Yet who knows whether you have come to the kingdom for such a time as this?                        

Esther 4:14b NKJV

            This verse from Esther keeps going through my head. This is a lot to take in. Recently, I sat in on an online pastor meeting of 50 traumatized pastors, probably much more traumatized from closing their church doors than from the threat of coronavirus. Everything about the coronavirus goes against our deep calling as pastors. Most of us will need to learn how to minister online. We will have to create technical skills that we never have needed before, and we just have to do everything differently.

          The challenge of writing the Messenger article is that we have to write for the following month usually two weeks before that month happens, so we are predicting what will come next. Sometimes I have gotten it totally wrong. One August, I wrote for September saying something about how our kids are back in school now, and then there was a teacher strike and all the kids were still at home on summer break. So, I am letting you know that I am writing this on March 17th, St. Patrick’s Day, two days after a Sunday worship that didn’t happen. Now our kids are out of school for six weeks, restaurants are closed, sports gone, Disneyland closed, and the worst, Powell’s Books and the libraries have closed. I have no idea how to project into April today. Every day has felt like a lifetime has been lived.

          So, today is more of a journal entry than a Messenger article -- perhaps just to try and make sense of all this. Normally, the Messenger would be filled with Easter things. Articles about the Easter egg hunt, Easter brunch and purchasing Easter lilies as well as Palm Sunday and Holy Week would be on every page of the Messenger. At this point, I truly do not know what the future holds. I do not know if we will have an Easter service in person or online. But we will have Easter service. And whatever day we come back together, that day will be celebrated as Easter Sunday in all its glory. But even in Lent, every day is Easter. We celebrate the risen Lord every day, Mondays, Saturdays and even on coronavirus-closed Sundays.

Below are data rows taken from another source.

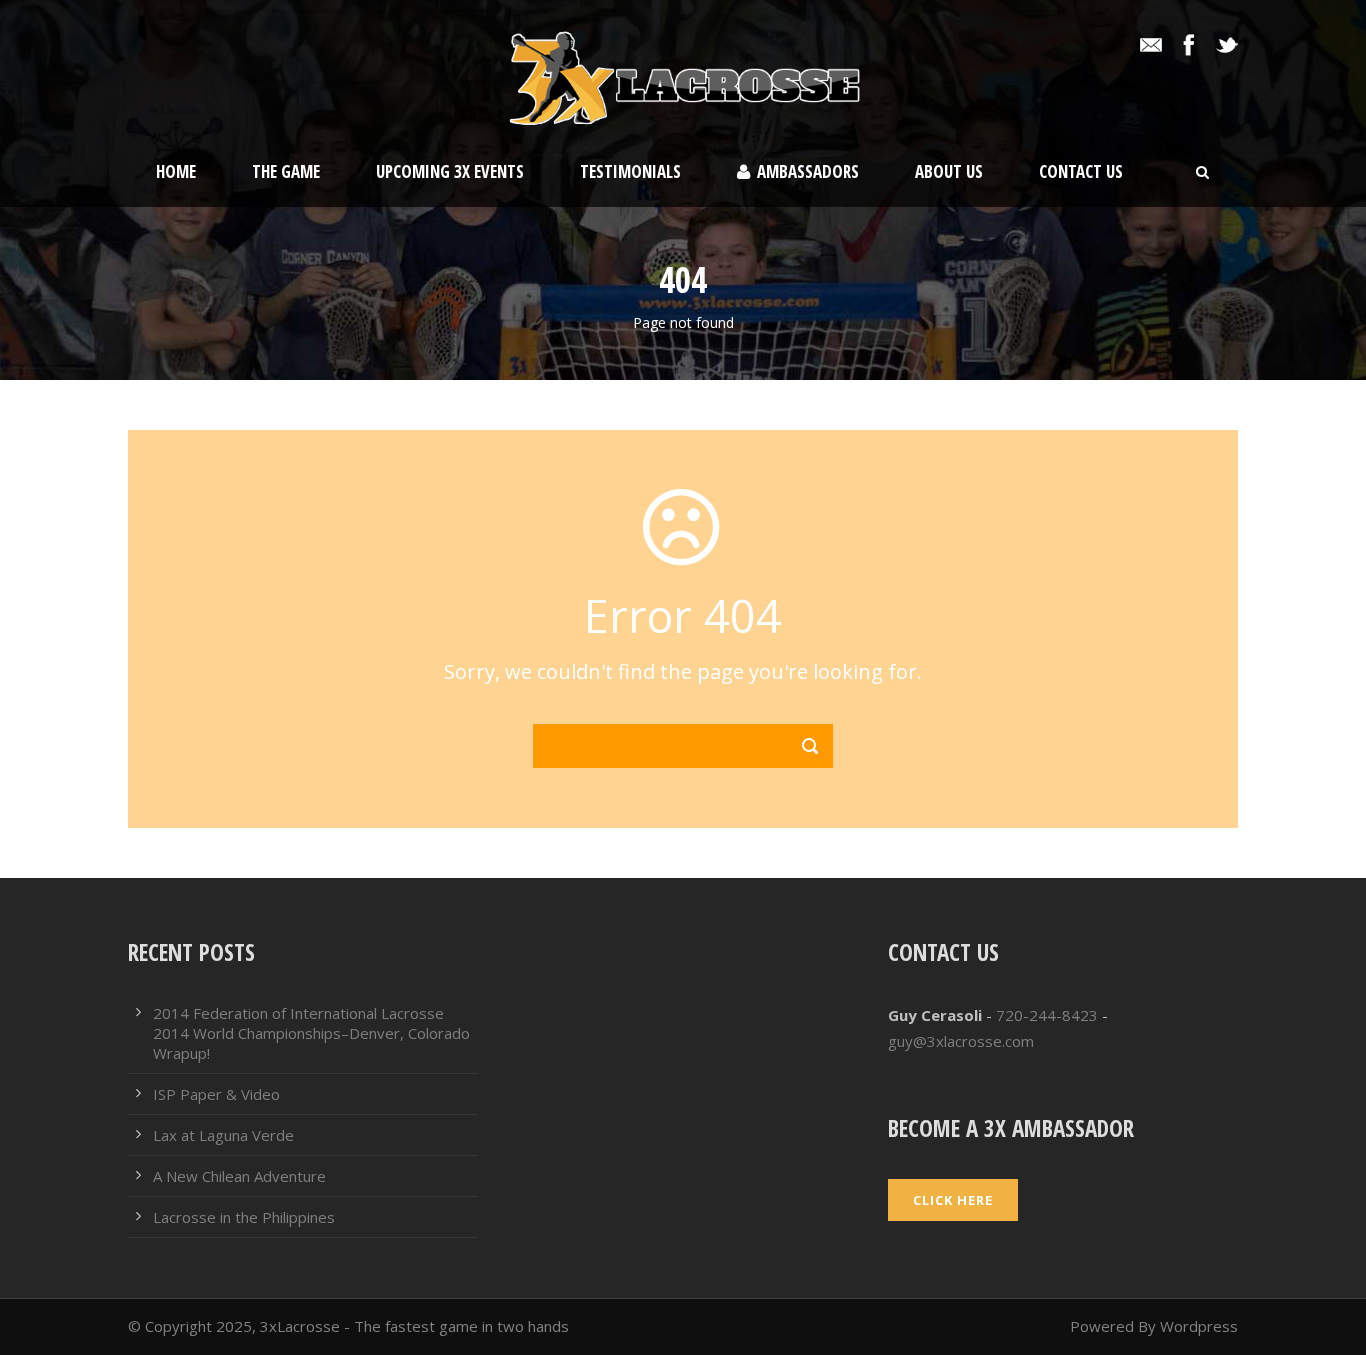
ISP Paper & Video (216, 1094)
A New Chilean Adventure (239, 1176)
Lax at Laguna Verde (223, 1135)
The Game (286, 171)
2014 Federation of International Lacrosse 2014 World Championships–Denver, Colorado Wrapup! (311, 1033)
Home (176, 171)
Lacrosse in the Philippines (244, 1217)
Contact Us (1081, 171)
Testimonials (630, 171)
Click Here (953, 1200)
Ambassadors (808, 171)
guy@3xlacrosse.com (961, 1041)
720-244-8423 (1047, 1015)
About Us (949, 171)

            I hope by the time you’re reading this we will have figured out how to hold worship online. Even better, I hope we’re back together to worship in person by then. At this point in time we are all scrambling, we are all trying to figure which end is up, it is scary, it is frightening, but it doesn’t change who we are at the core. We are a community who cares for one another. Going online is just a new way to connect with each other. We are a community that takes care of its neighbor in the best possible way. Already there have been people stepping up saying they can help people with groceries or deliveries that are needed.

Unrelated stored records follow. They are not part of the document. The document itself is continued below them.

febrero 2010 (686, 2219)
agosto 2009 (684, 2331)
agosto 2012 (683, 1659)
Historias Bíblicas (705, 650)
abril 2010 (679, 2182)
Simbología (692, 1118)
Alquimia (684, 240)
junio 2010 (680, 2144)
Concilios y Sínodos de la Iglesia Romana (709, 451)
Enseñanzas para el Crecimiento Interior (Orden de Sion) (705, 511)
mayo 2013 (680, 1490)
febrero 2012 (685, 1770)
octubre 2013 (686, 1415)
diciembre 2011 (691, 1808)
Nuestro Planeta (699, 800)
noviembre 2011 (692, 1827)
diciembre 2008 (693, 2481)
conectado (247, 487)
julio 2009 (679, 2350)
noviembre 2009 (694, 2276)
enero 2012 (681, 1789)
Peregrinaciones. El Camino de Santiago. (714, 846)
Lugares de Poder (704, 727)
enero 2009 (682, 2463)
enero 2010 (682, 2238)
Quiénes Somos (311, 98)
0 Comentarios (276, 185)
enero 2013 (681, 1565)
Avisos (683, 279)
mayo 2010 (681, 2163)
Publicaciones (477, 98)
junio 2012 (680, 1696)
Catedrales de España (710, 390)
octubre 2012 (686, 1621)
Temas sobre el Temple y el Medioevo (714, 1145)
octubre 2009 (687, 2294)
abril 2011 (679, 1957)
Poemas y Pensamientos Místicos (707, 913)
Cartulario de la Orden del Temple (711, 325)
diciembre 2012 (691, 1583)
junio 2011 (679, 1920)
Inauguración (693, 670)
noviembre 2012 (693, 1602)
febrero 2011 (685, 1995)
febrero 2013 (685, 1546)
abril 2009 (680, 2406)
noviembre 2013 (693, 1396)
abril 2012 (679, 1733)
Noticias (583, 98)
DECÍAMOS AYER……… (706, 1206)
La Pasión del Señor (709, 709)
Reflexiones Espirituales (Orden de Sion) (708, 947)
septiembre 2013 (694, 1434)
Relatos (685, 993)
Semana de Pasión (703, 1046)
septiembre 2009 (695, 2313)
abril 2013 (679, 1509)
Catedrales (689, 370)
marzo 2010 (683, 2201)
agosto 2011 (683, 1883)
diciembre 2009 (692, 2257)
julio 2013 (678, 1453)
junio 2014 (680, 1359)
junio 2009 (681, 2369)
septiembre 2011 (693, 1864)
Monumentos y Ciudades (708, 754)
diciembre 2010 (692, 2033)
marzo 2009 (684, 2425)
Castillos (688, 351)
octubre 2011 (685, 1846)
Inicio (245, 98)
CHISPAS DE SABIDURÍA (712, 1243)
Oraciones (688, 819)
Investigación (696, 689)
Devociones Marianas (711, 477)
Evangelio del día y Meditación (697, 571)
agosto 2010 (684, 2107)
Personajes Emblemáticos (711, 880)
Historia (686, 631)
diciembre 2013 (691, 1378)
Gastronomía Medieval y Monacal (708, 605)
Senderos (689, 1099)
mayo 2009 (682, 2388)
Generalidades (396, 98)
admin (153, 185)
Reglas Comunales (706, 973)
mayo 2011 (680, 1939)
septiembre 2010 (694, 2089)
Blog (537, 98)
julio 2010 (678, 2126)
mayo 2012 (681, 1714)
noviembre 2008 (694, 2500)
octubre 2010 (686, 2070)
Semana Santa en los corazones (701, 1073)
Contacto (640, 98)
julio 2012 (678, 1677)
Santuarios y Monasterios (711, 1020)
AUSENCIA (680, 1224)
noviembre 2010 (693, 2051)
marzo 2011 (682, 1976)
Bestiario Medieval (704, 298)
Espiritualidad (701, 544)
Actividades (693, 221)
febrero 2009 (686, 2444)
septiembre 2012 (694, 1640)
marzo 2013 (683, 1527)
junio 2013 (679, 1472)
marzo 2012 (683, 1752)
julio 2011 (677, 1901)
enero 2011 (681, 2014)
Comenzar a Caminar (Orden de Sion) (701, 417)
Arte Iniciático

         The blessing for me through this very strange time has been noticing the blessings. I am much more grateful for little things like toilet paper, for example. I am grateful every time I see hand sanitizer at the front of the store. I am very grateful that my kids are not at school; I feel that they are safer from the virus at home, and my daughter from college is home, so I get bonus time with her. I have been calling my parents more than I ever have before, and the hustle and bustle of crazy mornings is gone. I am learning new things daily, and I love to learn. And at the end of this I will be very technically caught up, or at least better at technology. And just like before I create art, read, study the Word, and pray.

          We have all been called to such a time as this. And that calling is to create new things: new ways to do things, new ways to connect to others, and to find those things of old that it turns out are still very useful, like the telephone, and stamps. We will get through it together as a community that starts today as every day: In the name of the Father, Son, and Holy Spirit.